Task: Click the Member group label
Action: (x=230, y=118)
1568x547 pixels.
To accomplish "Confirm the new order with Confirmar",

* * *

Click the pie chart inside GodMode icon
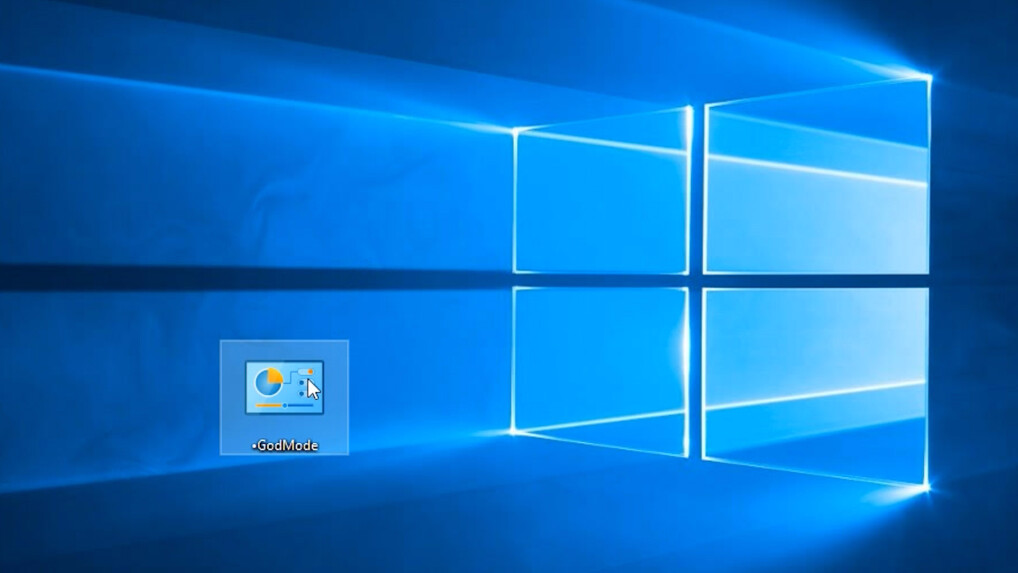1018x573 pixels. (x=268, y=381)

==

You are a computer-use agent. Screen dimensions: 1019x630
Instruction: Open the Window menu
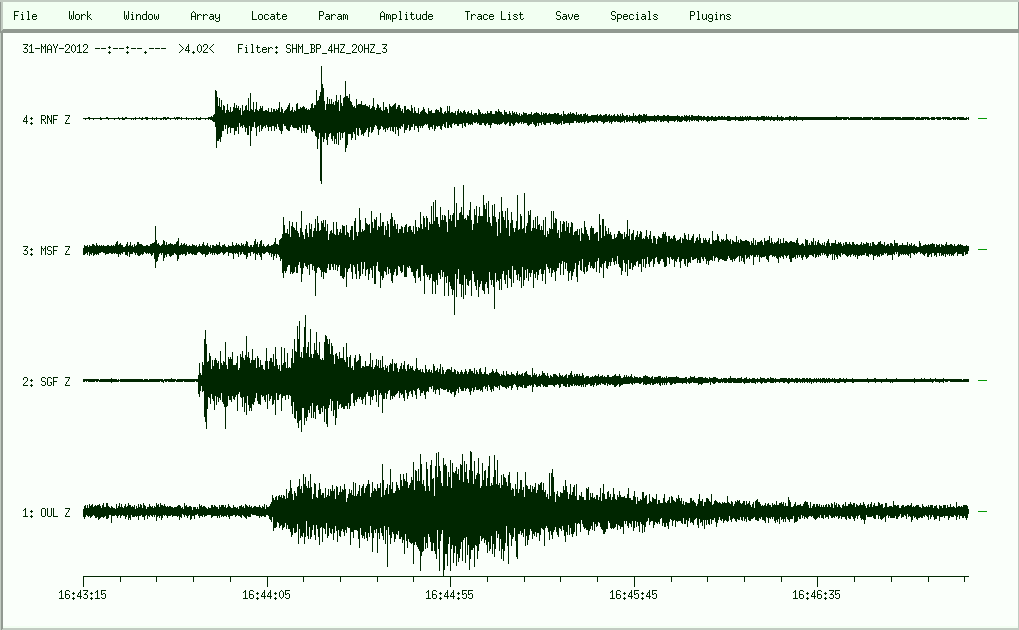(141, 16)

PROBLEM TO SOLVE: Please reproduce, exactly as they appear above, the lines from the line containing "1568x547 pixels." up to and including the line containing "the new order".

RESPONSE TO THE EXERCISE:
1568x547 pixels.
To accomplish "Confirm the new order with Confirmar",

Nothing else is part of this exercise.